Task brief
Retype everything in the data from the line containing "You are a computer-use" down to the line containing "tap(228, 413)", both lines included. Leave the pictures out of your copy.

Stored rows
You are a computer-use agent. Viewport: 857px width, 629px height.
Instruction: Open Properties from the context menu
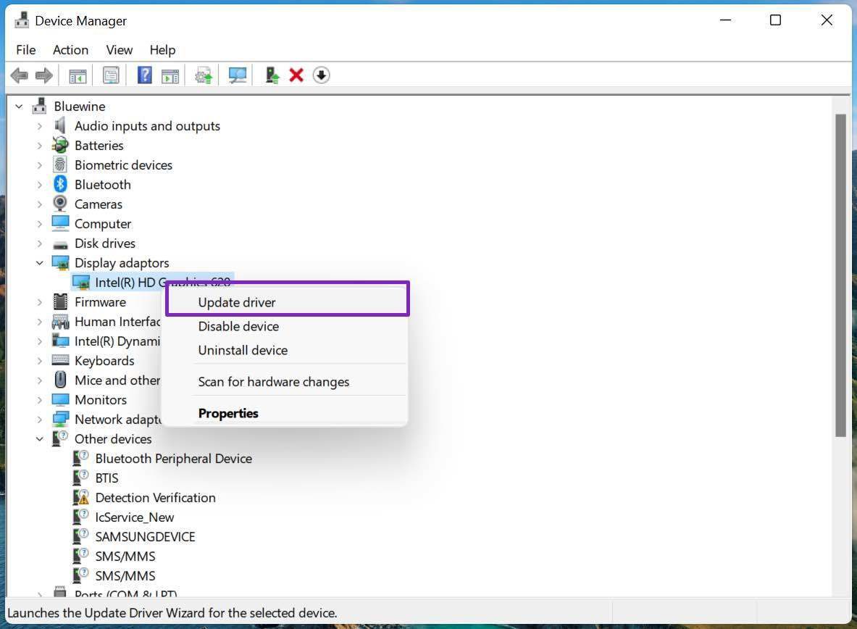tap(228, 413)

--

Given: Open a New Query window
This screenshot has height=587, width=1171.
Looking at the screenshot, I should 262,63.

Exercise answer
You are a computer-use agent. Viewport: 857px width, 629px height.
Instruction: Open Properties from the context menu
tap(228, 413)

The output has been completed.